→ **WHAT IS NEEDED**:
Where the string "Given" appears in a line of the data, show that line.

→ **SOURCE INFORMATION**:

|---|

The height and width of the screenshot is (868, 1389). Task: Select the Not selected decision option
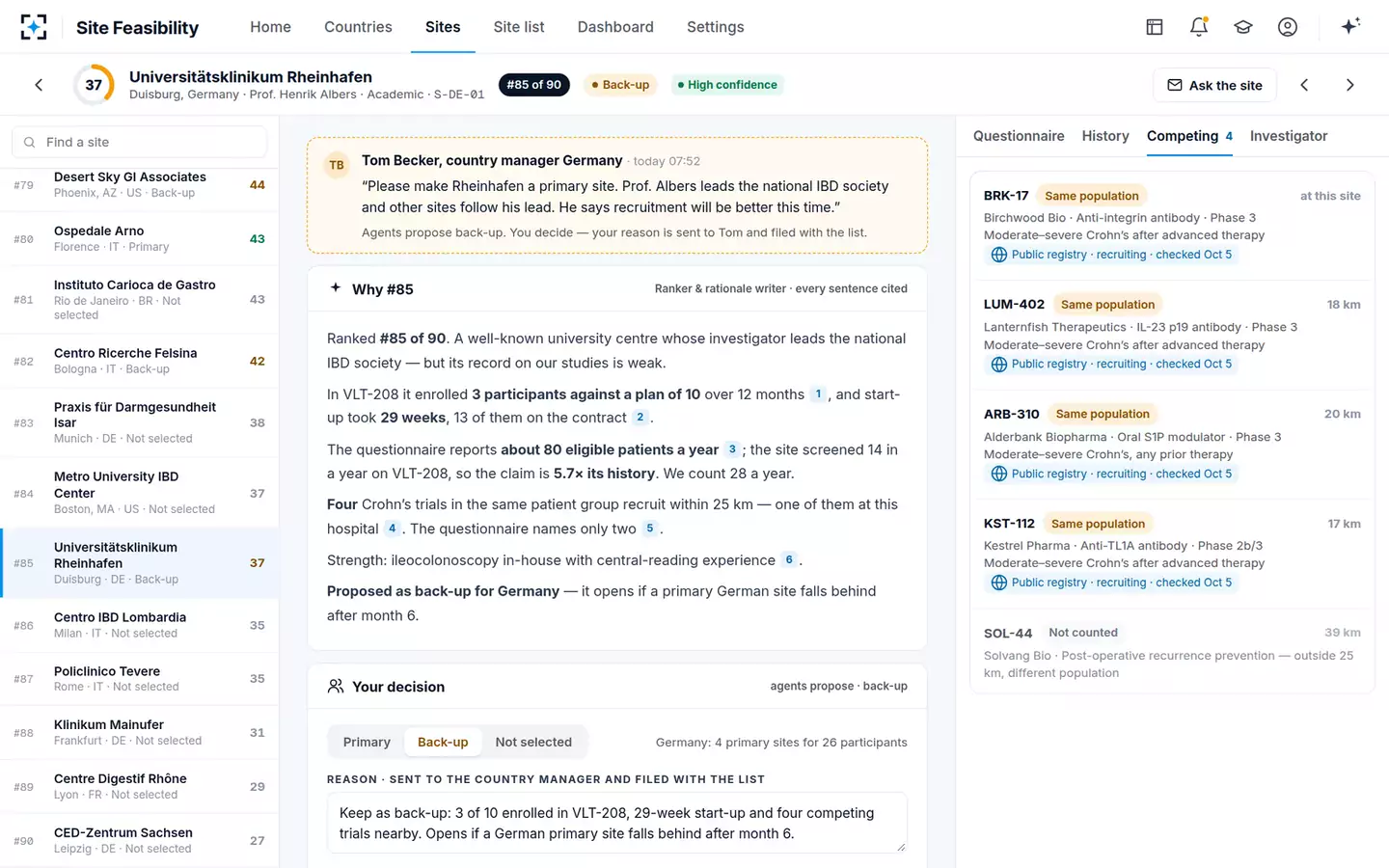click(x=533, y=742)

|---|

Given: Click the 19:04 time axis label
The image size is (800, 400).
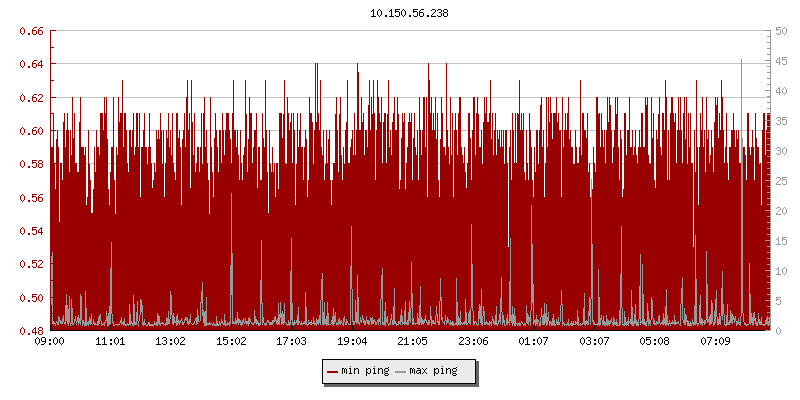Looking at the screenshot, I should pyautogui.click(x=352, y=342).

|---|

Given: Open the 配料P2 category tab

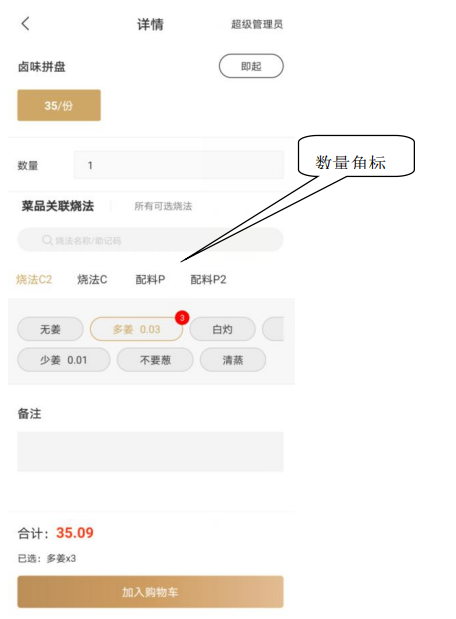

|---|

→ **EXPECTED ANSWER**:
Given: Click the 19:04 time axis label
Given: Open the 配料P2 category tab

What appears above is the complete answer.